Junge Künstler im neuen RBB-Kulturradio
Zu dem Artikel „Die Glut weitertragen” von Florian Hauser, in der nmz 2/04, Seite 31
Ein Artikel von Dr. Christian Detig.
Tatsächlich hat der RBB den Etat für das Festival „Ultraschall” Ende letzten Jahres um etwas mehr als 15 Prozent erhöht. Auf der Oberfläche verschwunden ist auch unsere Gesellschaftsbeteiligung bei der ROC GmbH, die programmlich ausschließlich der Neuen Musik gewidmet ist und mit mehr als einer Million Euro zu Buche schlägt (plus Produktionskosten).
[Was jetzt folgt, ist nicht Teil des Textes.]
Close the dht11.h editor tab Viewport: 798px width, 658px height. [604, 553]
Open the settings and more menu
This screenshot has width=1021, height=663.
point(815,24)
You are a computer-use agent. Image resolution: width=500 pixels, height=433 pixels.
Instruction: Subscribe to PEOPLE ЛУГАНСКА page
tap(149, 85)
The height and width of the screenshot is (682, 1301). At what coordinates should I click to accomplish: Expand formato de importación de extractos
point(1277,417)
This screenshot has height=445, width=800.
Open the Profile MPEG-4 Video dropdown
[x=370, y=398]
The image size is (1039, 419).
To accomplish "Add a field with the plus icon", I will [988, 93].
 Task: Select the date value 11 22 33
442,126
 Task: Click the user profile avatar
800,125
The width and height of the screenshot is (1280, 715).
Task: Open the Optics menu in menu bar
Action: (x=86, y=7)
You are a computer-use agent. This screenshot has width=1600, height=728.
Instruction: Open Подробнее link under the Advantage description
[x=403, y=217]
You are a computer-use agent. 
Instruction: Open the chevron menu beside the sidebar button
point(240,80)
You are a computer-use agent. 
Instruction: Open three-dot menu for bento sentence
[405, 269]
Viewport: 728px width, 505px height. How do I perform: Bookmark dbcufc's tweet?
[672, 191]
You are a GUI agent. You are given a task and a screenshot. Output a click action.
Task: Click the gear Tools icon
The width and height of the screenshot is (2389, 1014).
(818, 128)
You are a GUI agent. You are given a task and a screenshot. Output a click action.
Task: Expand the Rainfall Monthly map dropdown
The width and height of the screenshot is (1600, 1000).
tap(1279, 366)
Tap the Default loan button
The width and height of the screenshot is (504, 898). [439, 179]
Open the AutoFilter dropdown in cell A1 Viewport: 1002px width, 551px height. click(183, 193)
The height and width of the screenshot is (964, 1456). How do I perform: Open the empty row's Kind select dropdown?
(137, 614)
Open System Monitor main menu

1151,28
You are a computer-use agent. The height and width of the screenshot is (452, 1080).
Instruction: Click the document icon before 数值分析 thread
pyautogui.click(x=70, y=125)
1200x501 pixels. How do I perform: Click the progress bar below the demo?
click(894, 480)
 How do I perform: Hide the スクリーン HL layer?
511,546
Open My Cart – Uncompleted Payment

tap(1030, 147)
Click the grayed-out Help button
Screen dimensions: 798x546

Dazu kämen noch die Etats für die Sendungen und unsere Klanggalerie. Soviel zu Ihrer „Null”. Ja, wir haben die Sendezeit für Komponistenporträts, Werkbetrachtungen et cetera von fünf auf zwei Einstunden-Sendungen pro Woche um 21.05 Uhr reduziert. Ich hätte mir gewünscht, Sie hätten recherchiert, was wir stattdessen in das Programm unseres neu gegründeten Kulturradios aufgenommen haben, zum Beispiel eine Sendung, die sich ausdrücklich dem Fortkommen junger Künstler widmet. Die „glühen” nämlich auch!